Loizos Kakoyiannis

Personal information
- Full name: Loizos Kakoyiannis
- Date of birth: May 2, 1981 (age 45)
- Place of birth: Omodos, Limassol, Cyprus
- Height: 1.86 m (6 ft 1 in)
- Position: Defender

Team information
- Current team: Enosis Neon Parekklisia
- Number: 81

Senior career*
- Years: Team / Apps / (Gls)
- 1998–2003: Apollon Limassol / 41 / (2)
- 2003–2005: Ethnikos Achnas / 47 / (2)
- 2005–2008: AC Omonia / 52 / (3)
- 2008–2011: AEL Limassol / 44 / (2)
- 2011–2012: AEP Paphos / 28 / (2)
- 2013: Aris Limassol / 12 / (0)
- 2013: P.A.O. Krousona
- 2014–2015: Karmiotissa Polemidion / 16 / (1)
- 2015–2016: Enosis Neon Parekklisia / 21 / (2)
- 2016–2017: Akritas Chlorakas / 14 / (1)
- 2017–: Enosis Neon Parekklisia / 3 / (0)

International career^{‡}
- 2004–2005: Cyprus / 6 / (0)

= Loizos Kakoyiannis =

Cypriot footballer (born 1981)

Loizos Kakoyiannis (born May 2, 1981, in Cyprus) is a Cypriot football defender, who currently plays for Enosis Neon Parekklisia.

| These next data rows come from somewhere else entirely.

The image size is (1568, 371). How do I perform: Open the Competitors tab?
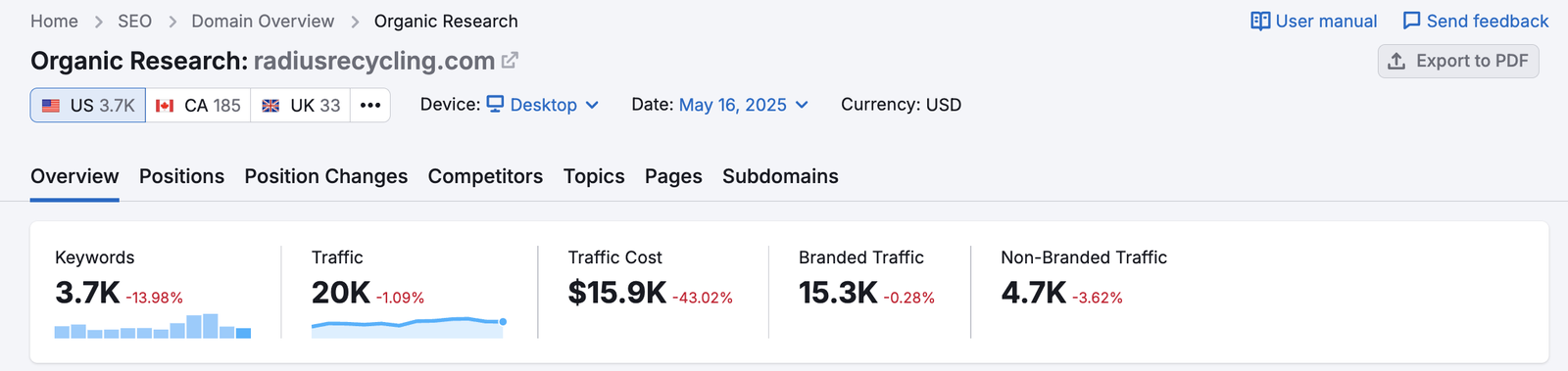coord(485,176)
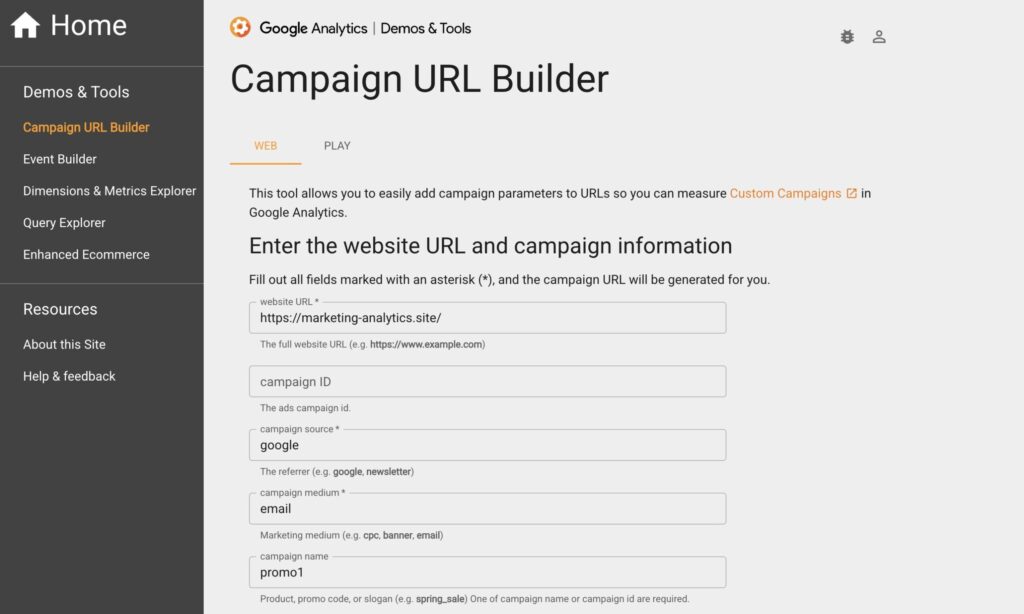Click the bug report icon
Image resolution: width=1024 pixels, height=614 pixels.
[x=847, y=37]
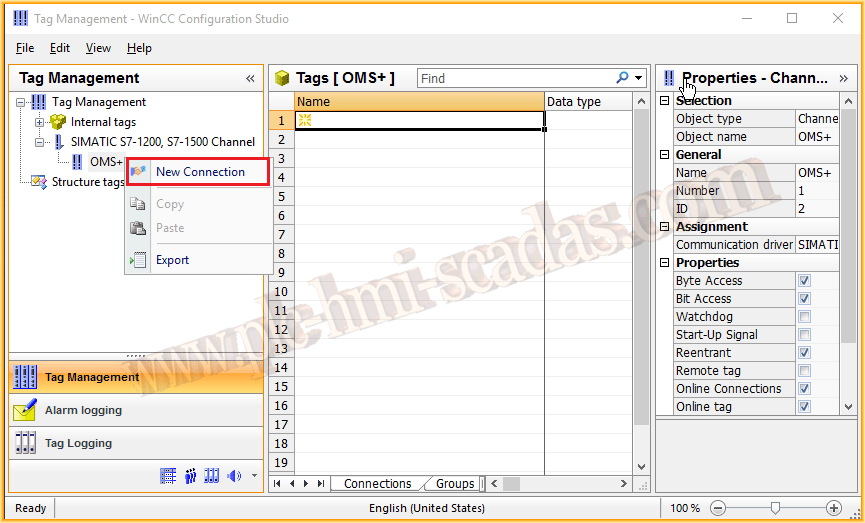
Task: Click the Export icon in context menu
Action: pos(138,260)
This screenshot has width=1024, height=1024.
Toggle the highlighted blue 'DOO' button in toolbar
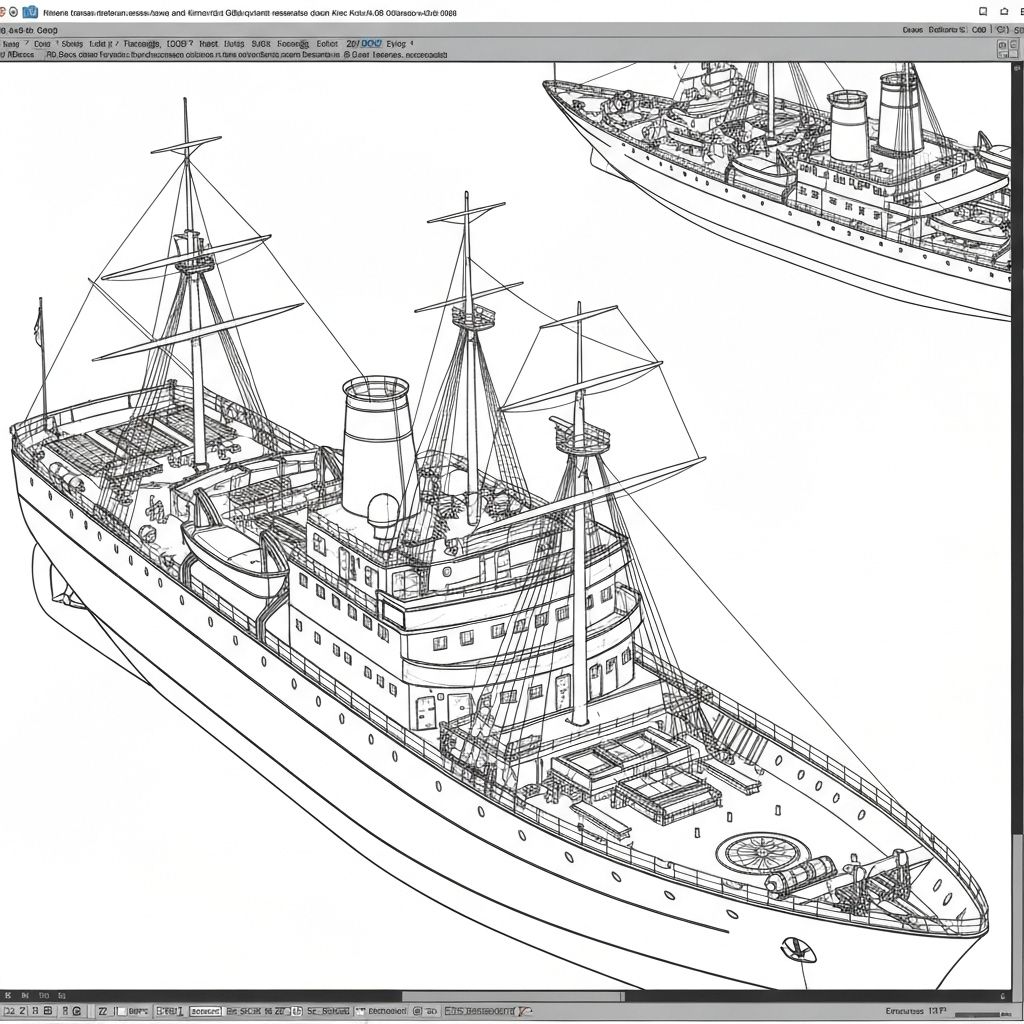pyautogui.click(x=371, y=44)
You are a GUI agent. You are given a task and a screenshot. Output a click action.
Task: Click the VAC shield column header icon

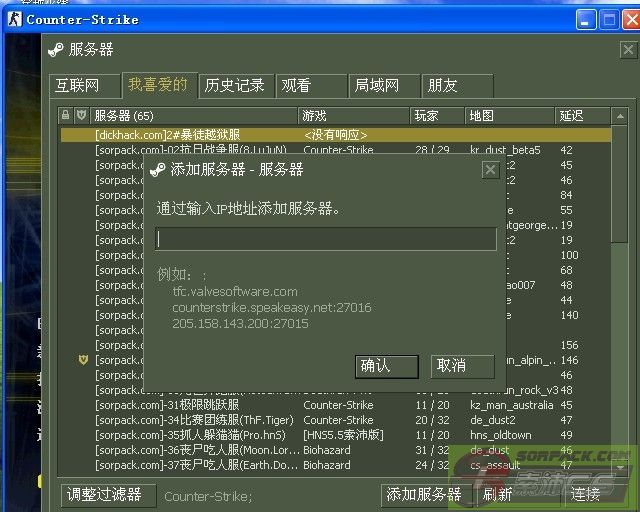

He started his professional career from Apollon Limassol and then he played also for Ethnikos Achnas, Omonia Nicosia, AEL Limassol, AEP Paphos, Aris Limassol, P.A.O. Krousona, Karmiotissa and Akritas Chlorakas.

==Career==
After impressing at Ethnikos Achnas he moved to AC Omonia, AEL Limassol tried several times to buy this player when he was at Ethnikos Achnas but finally managed to apply him to the roster at the season 2008/2009. He played well in his first season at the club, but in the 2009/2010 season he struggled to start in the starting eleven. But when he was given the opportunity he impressed his coach, and even scored the winning goal at the 85' minute.